--- Written task ---
Copy out each of the following items word for word, keeping every line as it appears.

--- Provided information ---
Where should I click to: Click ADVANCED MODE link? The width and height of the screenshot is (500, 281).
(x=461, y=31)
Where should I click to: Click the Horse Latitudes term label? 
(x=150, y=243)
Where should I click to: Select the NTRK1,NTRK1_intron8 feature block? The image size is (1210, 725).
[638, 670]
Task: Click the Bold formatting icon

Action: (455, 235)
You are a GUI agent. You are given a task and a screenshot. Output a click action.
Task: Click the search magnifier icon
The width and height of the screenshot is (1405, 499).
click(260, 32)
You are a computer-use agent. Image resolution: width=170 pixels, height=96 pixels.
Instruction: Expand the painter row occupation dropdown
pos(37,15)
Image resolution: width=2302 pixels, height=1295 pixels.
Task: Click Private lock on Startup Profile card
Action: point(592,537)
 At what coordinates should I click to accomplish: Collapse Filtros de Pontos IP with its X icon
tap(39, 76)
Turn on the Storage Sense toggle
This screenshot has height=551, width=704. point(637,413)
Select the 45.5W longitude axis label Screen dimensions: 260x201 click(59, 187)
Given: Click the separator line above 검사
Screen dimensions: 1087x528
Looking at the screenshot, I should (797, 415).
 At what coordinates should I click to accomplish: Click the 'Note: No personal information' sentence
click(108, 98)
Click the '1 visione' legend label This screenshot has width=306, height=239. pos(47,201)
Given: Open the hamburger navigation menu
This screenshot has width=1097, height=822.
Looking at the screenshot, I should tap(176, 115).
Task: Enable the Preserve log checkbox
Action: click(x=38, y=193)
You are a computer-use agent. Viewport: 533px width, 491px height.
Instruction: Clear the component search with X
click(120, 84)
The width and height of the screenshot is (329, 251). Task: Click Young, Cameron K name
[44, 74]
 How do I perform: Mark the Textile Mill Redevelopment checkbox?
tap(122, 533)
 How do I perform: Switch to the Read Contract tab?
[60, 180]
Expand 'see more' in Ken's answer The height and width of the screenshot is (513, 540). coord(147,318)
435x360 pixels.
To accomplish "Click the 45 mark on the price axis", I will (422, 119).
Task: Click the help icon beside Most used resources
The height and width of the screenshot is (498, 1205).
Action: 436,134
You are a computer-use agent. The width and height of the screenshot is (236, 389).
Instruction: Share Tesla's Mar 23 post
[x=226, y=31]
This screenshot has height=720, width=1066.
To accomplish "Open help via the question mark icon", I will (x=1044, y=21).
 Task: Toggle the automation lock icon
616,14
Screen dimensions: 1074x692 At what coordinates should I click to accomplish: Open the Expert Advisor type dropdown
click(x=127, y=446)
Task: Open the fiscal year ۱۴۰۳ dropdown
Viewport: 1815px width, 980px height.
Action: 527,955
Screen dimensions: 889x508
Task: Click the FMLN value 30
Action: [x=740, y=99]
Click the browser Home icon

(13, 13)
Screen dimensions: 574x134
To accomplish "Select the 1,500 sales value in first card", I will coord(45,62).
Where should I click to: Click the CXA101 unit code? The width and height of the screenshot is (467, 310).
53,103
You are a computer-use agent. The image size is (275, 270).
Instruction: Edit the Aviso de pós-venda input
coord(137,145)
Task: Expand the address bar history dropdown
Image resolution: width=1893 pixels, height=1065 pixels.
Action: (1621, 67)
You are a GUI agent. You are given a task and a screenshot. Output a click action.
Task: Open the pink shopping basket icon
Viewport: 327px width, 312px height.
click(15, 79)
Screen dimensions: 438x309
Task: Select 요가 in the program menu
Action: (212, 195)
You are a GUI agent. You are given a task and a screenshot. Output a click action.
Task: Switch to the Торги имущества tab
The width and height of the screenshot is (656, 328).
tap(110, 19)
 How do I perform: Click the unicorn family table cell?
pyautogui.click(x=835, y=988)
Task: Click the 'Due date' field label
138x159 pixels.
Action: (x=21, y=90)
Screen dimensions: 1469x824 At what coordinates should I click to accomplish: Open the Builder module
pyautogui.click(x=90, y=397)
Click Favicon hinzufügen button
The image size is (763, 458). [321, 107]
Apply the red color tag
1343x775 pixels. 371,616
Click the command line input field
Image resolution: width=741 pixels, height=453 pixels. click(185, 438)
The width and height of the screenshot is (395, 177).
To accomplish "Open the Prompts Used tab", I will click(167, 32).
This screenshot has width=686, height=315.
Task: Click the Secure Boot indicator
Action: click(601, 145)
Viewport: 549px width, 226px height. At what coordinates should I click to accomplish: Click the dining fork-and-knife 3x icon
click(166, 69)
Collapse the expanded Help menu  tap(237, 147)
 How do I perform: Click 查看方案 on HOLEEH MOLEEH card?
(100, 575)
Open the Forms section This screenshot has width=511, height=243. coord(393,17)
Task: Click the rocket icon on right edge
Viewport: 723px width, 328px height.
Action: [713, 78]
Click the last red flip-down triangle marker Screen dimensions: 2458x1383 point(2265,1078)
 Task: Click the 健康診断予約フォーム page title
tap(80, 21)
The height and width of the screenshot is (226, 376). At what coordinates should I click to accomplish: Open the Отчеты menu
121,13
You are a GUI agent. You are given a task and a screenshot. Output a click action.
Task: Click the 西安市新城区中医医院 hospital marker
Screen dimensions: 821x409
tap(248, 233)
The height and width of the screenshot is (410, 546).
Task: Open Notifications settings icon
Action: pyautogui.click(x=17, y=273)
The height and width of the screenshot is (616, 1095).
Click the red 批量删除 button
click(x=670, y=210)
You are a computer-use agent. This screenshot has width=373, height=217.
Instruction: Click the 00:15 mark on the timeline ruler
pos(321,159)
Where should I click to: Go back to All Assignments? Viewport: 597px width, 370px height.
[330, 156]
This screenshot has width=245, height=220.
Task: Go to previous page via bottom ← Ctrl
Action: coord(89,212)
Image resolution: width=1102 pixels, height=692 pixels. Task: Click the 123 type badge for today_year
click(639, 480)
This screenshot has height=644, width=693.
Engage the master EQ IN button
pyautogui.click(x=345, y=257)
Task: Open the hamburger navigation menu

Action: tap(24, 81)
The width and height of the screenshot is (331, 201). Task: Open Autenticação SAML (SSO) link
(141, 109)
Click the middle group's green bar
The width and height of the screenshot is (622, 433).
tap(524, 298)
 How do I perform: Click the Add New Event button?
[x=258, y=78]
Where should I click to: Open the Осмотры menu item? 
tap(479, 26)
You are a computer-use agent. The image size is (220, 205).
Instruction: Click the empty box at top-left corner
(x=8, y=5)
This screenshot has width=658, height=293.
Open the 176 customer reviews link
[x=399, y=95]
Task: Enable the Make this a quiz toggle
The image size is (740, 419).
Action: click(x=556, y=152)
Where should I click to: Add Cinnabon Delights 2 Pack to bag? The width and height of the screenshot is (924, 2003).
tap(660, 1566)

--- Written solution ---
Where should I click to: Click ADVANCED MODE link? The width and height of the screenshot is (500, 281).
(x=461, y=31)
Where should I click to: Click the Horse Latitudes term label? 
(x=150, y=243)
Where should I click to: Select the NTRK1,NTRK1_intron8 feature block? The image size is (1210, 725).
[638, 670]
Task: Click the Bold formatting icon

Action: (455, 235)
You are a GUI agent. You are given a task and a screenshot. Output a click action.
Task: Click the search magnifier icon
The width and height of the screenshot is (1405, 499).
click(260, 32)
You are a computer-use agent. Image resolution: width=170 pixels, height=96 pixels.
Instruction: Expand the painter row occupation dropdown
pos(37,15)
Image resolution: width=2302 pixels, height=1295 pixels.
Task: Click Private lock on Startup Profile card
Action: point(592,537)
 At what coordinates should I click to accomplish: Collapse Filtros de Pontos IP with its X icon
tap(39, 76)
Turn on the Storage Sense toggle
This screenshot has height=551, width=704. point(637,413)
Select the 45.5W longitude axis label Screen dimensions: 260x201 click(59, 187)
Given: Click the separator line above 검사
Screen dimensions: 1087x528
Looking at the screenshot, I should (797, 415).
 At what coordinates should I click to accomplish: Click the 'Note: No personal information' sentence
click(108, 98)
Click the '1 visione' legend label This screenshot has width=306, height=239. pos(47,201)
Given: Open the hamburger navigation menu
This screenshot has width=1097, height=822.
Looking at the screenshot, I should tap(176, 115).
Task: Enable the Preserve log checkbox
Action: click(x=38, y=193)
You are a computer-use agent. Viewport: 533px width, 491px height.
Instruction: Clear the component search with X
click(120, 84)
The width and height of the screenshot is (329, 251). Task: Click Young, Cameron K name
[44, 74]
 How do I perform: Mark the Textile Mill Redevelopment checkbox?
tap(122, 533)
 How do I perform: Switch to the Read Contract tab?
[60, 180]
Expand 'see more' in Ken's answer The height and width of the screenshot is (513, 540). coord(147,318)
435x360 pixels.
To accomplish "Click the 45 mark on the price axis", I will (422, 119).
Task: Click the help icon beside Most used resources
The height and width of the screenshot is (498, 1205).
Action: 436,134
You are a computer-use agent. The width and height of the screenshot is (236, 389).
Instruction: Share Tesla's Mar 23 post
[x=226, y=31]
This screenshot has height=720, width=1066.
To accomplish "Open help via the question mark icon", I will (x=1044, y=21).
 Task: Toggle the automation lock icon
616,14
Screen dimensions: 1074x692 At what coordinates should I click to accomplish: Open the Expert Advisor type dropdown
click(x=127, y=446)
Task: Open the fiscal year ۱۴۰۳ dropdown
Viewport: 1815px width, 980px height.
Action: 527,955
Screen dimensions: 889x508
Task: Click the FMLN value 30
Action: [x=740, y=99]
Click the browser Home icon

(13, 13)
Screen dimensions: 574x134
To accomplish "Select the 1,500 sales value in first card", I will coord(45,62).
Where should I click to: Click the CXA101 unit code? The width and height of the screenshot is (467, 310).
53,103
You are a computer-use agent. The image size is (275, 270).
Instruction: Edit the Aviso de pós-venda input
coord(137,145)
Task: Expand the address bar history dropdown
Image resolution: width=1893 pixels, height=1065 pixels.
Action: (1621, 67)
You are a GUI agent. You are given a task and a screenshot. Output a click action.
Task: Open the pink shopping basket icon
Viewport: 327px width, 312px height.
click(15, 79)
Screen dimensions: 438x309
Task: Select 요가 in the program menu
Action: (212, 195)
You are a GUI agent. You are given a task and a screenshot. Output a click action.
Task: Switch to the Торги имущества tab
The width and height of the screenshot is (656, 328).
tap(110, 19)
 How do I perform: Click the unicorn family table cell?
pyautogui.click(x=835, y=988)
Task: Click the 'Due date' field label
138x159 pixels.
Action: (x=21, y=90)
Screen dimensions: 1469x824 At what coordinates should I click to accomplish: Open the Builder module
pyautogui.click(x=90, y=397)
Click Favicon hinzufügen button
The image size is (763, 458). [321, 107]
Apply the red color tag
1343x775 pixels. 371,616
Click the command line input field
Image resolution: width=741 pixels, height=453 pixels. click(185, 438)
The width and height of the screenshot is (395, 177).
To accomplish "Open the Prompts Used tab", I will click(167, 32).
This screenshot has width=686, height=315.
Task: Click the Secure Boot indicator
Action: click(601, 145)
Viewport: 549px width, 226px height. At what coordinates should I click to accomplish: Click the dining fork-and-knife 3x icon
click(166, 69)
Collapse the expanded Help menu  tap(237, 147)
 How do I perform: Click 查看方案 on HOLEEH MOLEEH card?
(100, 575)
Open the Forms section This screenshot has width=511, height=243. coord(393,17)
Task: Click the rocket icon on right edge
Viewport: 723px width, 328px height.
Action: [713, 78]
Click the last red flip-down triangle marker Screen dimensions: 2458x1383 point(2265,1078)
 Task: Click the 健康診断予約フォーム page title
tap(80, 21)
The height and width of the screenshot is (226, 376). At what coordinates should I click to accomplish: Open the Отчеты menu
121,13
You are a GUI agent. You are given a task and a screenshot. Output a click action.
Task: Click the 西安市新城区中医医院 hospital marker
Screen dimensions: 821x409
tap(248, 233)
The height and width of the screenshot is (410, 546).
Task: Open Notifications settings icon
Action: pyautogui.click(x=17, y=273)
The height and width of the screenshot is (616, 1095).
Click the red 批量删除 button
click(x=670, y=210)
You are a computer-use agent. This screenshot has width=373, height=217.
Instruction: Click the 00:15 mark on the timeline ruler
pos(321,159)
Where should I click to: Go back to All Assignments? Viewport: 597px width, 370px height.
[330, 156]
This screenshot has width=245, height=220.
Task: Go to previous page via bottom ← Ctrl
Action: coord(89,212)
Image resolution: width=1102 pixels, height=692 pixels. Task: Click the 123 type badge for today_year
click(639, 480)
This screenshot has height=644, width=693.
Engage the master EQ IN button
pyautogui.click(x=345, y=257)
Task: Open the hamburger navigation menu

Action: tap(24, 81)
The width and height of the screenshot is (331, 201). Task: Open Autenticação SAML (SSO) link
(141, 109)
Click the middle group's green bar
The width and height of the screenshot is (622, 433).
tap(524, 298)
 How do I perform: Click the Add New Event button?
[x=258, y=78]
Where should I click to: Open the Осмотры menu item? 
tap(479, 26)
You are a computer-use agent. The image size is (220, 205).
Instruction: Click the empty box at top-left corner
(x=8, y=5)
This screenshot has width=658, height=293.
Open the 176 customer reviews link
[x=399, y=95]
Task: Enable the Make this a quiz toggle
The image size is (740, 419).
Action: click(x=556, y=152)
Where should I click to: Add Cinnabon Delights 2 Pack to bag? The width and height of the screenshot is (924, 2003).
tap(660, 1566)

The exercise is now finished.